Server-Side Magazine

An Introduction to Ruby on Rails

The use of web application frameworks by developers has gained a significant market share in the last few years.

These frameworks allow developers to significantly increase their productivity by minimizing the amount of time they spend writing and compiling code. One of the preferred and most exciting web application frameworks in use today is Ruby on Rails, also known simply as Rails or RoR.

History

Publicly released in 1995, the Ruby language was developed by Yukihiro Matsumoto, nicknamed Matz, to carefully balance functional and imperative programming. When his search for a scripting language “more powerful than Perl and more object-oriented than Python” turned up nothing suitable, Matz constructed Ruby so everything is an object. Since the rules that apply to objects apply to everything in Ruby, the new user has no exceptions to remember.

Software frameworks provide the scaffolding developers use to support their code. Function libraries, project templates, and layers for database access are a few of the components a framework might provide. Danish programmer David Heinemeier Hansson extracted what became the Rails framework from his work on the project management tool Basecamp and chose Ruby as its language.

Released as open source in 2004, Rails allows rapid development and deployment of web programs by providing a solid consistent infrastructure. This allows developers to focus on the unique features of the software they are creating instead of worrying about the underlying architecture.

Ruby on Rails is, as mentioned, an open source framework written in the Ruby programming language. Development of RoR has quickly grown since its release in 2004. The current RoR version at this writing is 3.0. The underlying architecture of Rails consists of a Model-View-Controller approach pattern of development.

The current output options of a Rails application are HTML or XML; although the final number of lines of code is negligible when compared to other frameworks. The popularity of RoR is undeniable: its usage is estimated at over 200,000 websites, and about 2% of the most visited websites take advantage of the Rails framework as their enterprise solution. Organizations such as Amazon, NASA, the British Broadcasting Corporation, IBM, and Cisco have implemented Rails for their websites.

Overview

In another simplification over existing object-oriented languages, Ruby supports only single-level inheritance. Collections of methods, called modules and referred to as categories in Objective-C, can be included into a Ruby class. This technique, known as a mixin, gives the user the flexibility of multiple inheritance without needless complexity or restriction. Ruby is a powerful tool with a short learning curve.

Ruby is a highly portable language, running on many versions of Linux/UNIX, OS/2, Windows 95 through Windows 7, Mac OS X, and even DOS. The language offers threading independent of the operating system, so multi-threaded applications can be written for systems that don’t have native support.

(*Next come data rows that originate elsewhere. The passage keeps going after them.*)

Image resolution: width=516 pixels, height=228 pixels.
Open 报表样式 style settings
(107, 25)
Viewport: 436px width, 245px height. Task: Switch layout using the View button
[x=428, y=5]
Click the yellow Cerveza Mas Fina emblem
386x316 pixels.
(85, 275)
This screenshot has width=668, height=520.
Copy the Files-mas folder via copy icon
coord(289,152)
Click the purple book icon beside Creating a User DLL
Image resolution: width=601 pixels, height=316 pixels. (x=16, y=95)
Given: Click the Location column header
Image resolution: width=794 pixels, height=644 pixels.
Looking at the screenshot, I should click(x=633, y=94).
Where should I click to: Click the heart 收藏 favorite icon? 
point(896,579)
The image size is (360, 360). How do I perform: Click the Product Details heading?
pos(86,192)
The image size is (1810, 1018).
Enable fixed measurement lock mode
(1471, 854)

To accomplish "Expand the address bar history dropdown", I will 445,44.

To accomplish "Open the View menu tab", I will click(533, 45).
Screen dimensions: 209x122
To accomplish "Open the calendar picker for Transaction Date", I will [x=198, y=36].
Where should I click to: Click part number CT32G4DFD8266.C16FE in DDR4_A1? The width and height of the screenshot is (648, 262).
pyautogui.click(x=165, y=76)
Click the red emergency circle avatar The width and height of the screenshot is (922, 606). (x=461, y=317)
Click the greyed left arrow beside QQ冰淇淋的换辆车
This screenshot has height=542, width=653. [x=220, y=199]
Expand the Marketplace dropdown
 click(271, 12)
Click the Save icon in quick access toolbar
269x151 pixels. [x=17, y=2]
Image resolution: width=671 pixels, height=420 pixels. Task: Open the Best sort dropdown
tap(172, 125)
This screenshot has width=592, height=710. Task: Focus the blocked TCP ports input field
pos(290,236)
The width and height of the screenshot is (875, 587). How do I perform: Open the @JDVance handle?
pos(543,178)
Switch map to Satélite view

One of the reasons Rails is growing in popularity among developers is that it delivers certain assumptions about how web development has come along over the last few years. The philosophy behind Ruby on Rails is to allow the developer to start seeing results without having to resort to long configuration files or redundant writing of code.

To this extent, the rails framework presents an orthodox yet effective approach. One special strength of Rails is that it favors meta-programming: the use of existing programs to write new programs. RoR is based on the concept that coding should be breeze, not a burden.

Sample Code

The elegance of Ruby on Rails can be seen in its internal database configuration file. Assuming that SQLite3 is installed, take a look at how RoR allocates a separate database file in each environment for development, testing, and production:

development:

1
2
3
adapter: sqlite3
database: db/development.sqlite3
timeout: 5000

test:

1
2
3
adapter: sqlite3
database: db/test.sqlite3
timeout: 5000

production:

1
2
3
adapter: sqlite3
database: db/production.sqlite3
timeout: 5000

Related Posts

Tags: , , ,

About the Author

Anthony Sparks
Anthony Sparks

He is a web developer and graphics designer for 10 years, specializes in various internet marketing techniques. Currently working for a web hosting company.

Comments

Leave a Comment

Your email address will not be published. Required fields are marked *

Markdown enabled. Click here to see the syntax.

 
More in Ruby (2 of 3 articles)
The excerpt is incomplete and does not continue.